Since by combining Lemmas 2.1 and 2.6 and Lemma 5 in Gupur [22] we know that 0 is an eigenvalue of \(A^{*}\) with algebraic multiplicity one, Theorem 1.1, Lemma 2.1, Lemma 2.5, and Lemma 2.6 satisfy the conditions of Theorem 14 in Gupur, Li, and Zhu [11] (Theorem 1.96 in Gupur [12]).
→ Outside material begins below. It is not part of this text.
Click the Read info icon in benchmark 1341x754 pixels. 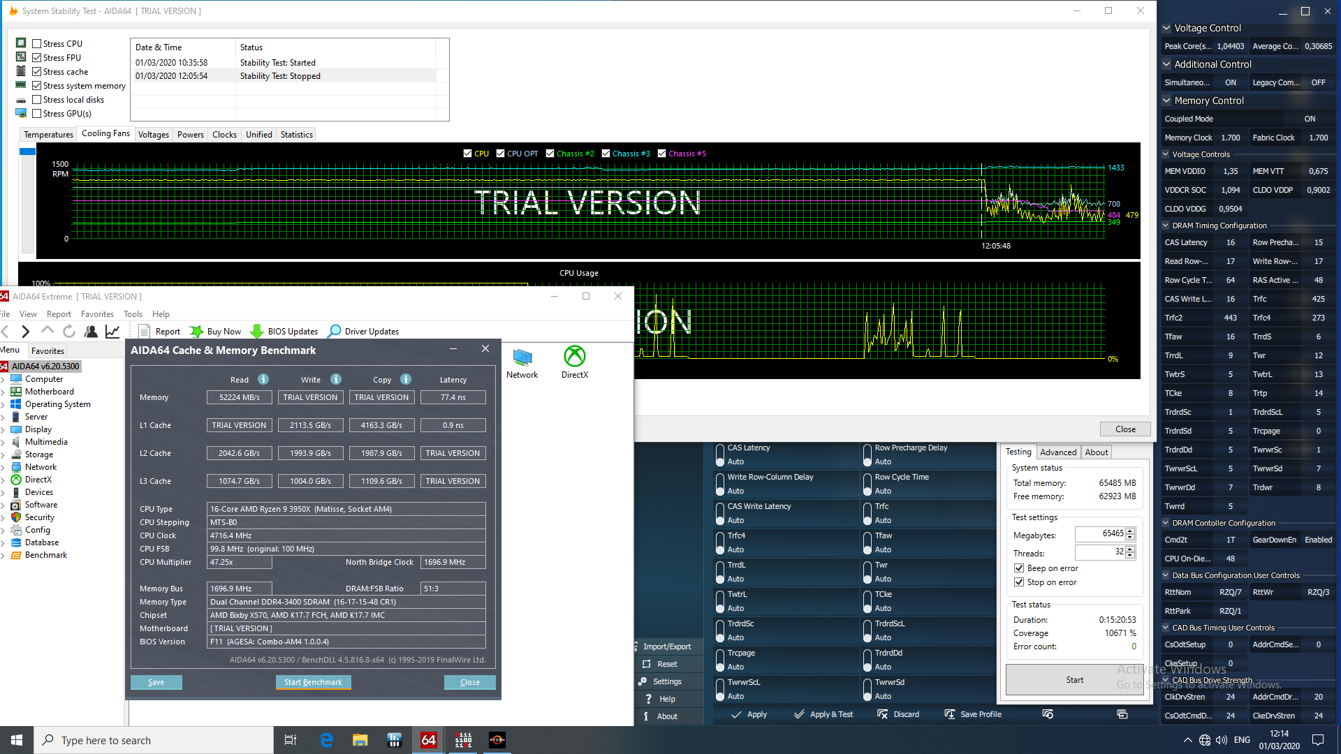click(263, 379)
Thus, we obtain the desired result in this section, which is the direct result of Theorem 14 in Gupur, Li, and Zhu [11].
Theorem 2.1
Let
\(r(x),s(x):[0,\infty )\rightarrow [0,\infty )\)
be measurable,
$$ 0 < \inf_{x \in [0,\infty )} r ( x )\leq \sup_{x \in [0,\infty )} r ( x ) < \infty\quad \textit{and}\quad 0< \inf_{x \in [0,\infty )} s ( x )\leq \sup_{x \in [0,\infty )} s ( x ) < \infty . $$
If
$$ \lambda \int_{0}^{\infty } e^{- \lambda x - \int _{0}^{x} r ( \xi )\,d\xi }\,dx + \int_{0}^{\infty } \lambda xs ( x ) e^{- \int_{0}^{x} s ( \xi )\,d\xi }\,dx < 1, $$
then the time-dependent solution of system (1.9) converges strongly to its steady-state solution, that is,
$$ \lim_{t \rightarrow \infty } \bigl\Vert ( p, Q ) (\cdot , t )- \bigl\langle \bigl(p^{*},Q^{*} \bigr), \bigl( p (0), Q (0) \bigr) \bigr\rangle ( p, Q ) (\cdot ) \bigr\Vert =0, $$
where (\(p^{*}\), \(Q^{*}\)) and (p, Q) are the eigenvectors in Lemmas 2.6
and
2.1, respectively.
Remark 2.1
Gomez-Corral [4] obtained that the Markov process is ergodic if and only if \(\lambda \tilde{\beta }_{1} < \tilde{\alpha } ( \lambda ) \). This condition is quite different from the conditions in Theorem 2.1. Hence, it is worth studying the relation between the ergodicity of the Markov process and the conditions in Theorem 2.1. This is our future research topic.